At some point in the transition to Debian Sarge, something broke in the
the ongoing
software. The perl code reads text using
an XML processor and various
pieces of it get stashed in a Mysql database.
Only somewhere along the line, non-ASCII UTF-8 characters were getting
trashed. I tried all sorts of stupid dodges, and was whining away at Sam Ruby
via instant messenger, and he said “of course, you could do it all as
seven-bit ASCII via 몾
... or you could rewrite it in
Ruby and It Would Be Much Better”. I shrieked “Get thee behind me foul
tempter!” and have now jammed everything into 7-bit ASCII as it comes out of
the XML parser, and of course all
the problems have gone away. Actually, the code got simpler, lots of
XML escaping/unescaping calls are no longer necessary. This is
one of the nice things about XML I guess, it allows you to be a good
internationalization citizen even when your software infrastructure isn’t.
It still feels evil.
Anyhow, the whole site’s been republished, let me know if anything’s busted.
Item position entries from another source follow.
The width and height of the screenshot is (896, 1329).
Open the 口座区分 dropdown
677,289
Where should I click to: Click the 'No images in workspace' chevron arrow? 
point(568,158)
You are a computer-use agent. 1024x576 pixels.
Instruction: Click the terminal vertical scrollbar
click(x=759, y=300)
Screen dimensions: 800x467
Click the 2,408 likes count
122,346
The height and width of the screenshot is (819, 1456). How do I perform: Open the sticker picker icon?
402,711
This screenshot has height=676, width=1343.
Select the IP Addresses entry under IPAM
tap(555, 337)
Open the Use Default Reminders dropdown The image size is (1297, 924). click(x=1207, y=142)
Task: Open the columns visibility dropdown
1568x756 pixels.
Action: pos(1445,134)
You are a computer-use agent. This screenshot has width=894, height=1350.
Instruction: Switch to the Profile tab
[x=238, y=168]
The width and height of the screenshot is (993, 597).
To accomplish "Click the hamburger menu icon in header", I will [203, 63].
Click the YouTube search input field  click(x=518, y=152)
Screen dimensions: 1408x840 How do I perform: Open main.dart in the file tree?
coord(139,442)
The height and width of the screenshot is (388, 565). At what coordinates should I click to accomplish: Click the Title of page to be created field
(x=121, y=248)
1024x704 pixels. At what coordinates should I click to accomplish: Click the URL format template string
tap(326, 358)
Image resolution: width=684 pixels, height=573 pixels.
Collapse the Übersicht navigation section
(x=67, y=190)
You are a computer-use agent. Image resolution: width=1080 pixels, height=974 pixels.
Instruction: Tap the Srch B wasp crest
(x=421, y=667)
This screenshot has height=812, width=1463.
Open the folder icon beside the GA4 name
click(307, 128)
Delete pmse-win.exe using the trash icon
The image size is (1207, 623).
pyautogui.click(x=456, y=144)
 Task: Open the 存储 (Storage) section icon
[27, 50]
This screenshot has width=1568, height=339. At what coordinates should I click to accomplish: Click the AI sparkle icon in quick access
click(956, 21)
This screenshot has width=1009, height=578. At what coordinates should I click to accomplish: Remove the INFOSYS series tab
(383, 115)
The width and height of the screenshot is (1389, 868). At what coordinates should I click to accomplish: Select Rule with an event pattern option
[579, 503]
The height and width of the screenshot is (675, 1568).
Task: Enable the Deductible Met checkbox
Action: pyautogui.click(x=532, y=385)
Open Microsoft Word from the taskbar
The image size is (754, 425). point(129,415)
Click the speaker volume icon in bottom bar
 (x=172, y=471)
(By the way, if you’re reading this in my RSS feed and all the entries show up
as new, switch to
the Atom feed and that problem will go
away, because Atom actually has unique IDs and datestamps that work.)
[Updated:
Tony Coates (interesting
new blog there, BTW) reports
that Opera 8.02 gets it backwards, which means that it’s one of the
rare pieces of software that respects guids in RSS, but that it’s doing Atom
1.0 wrong.]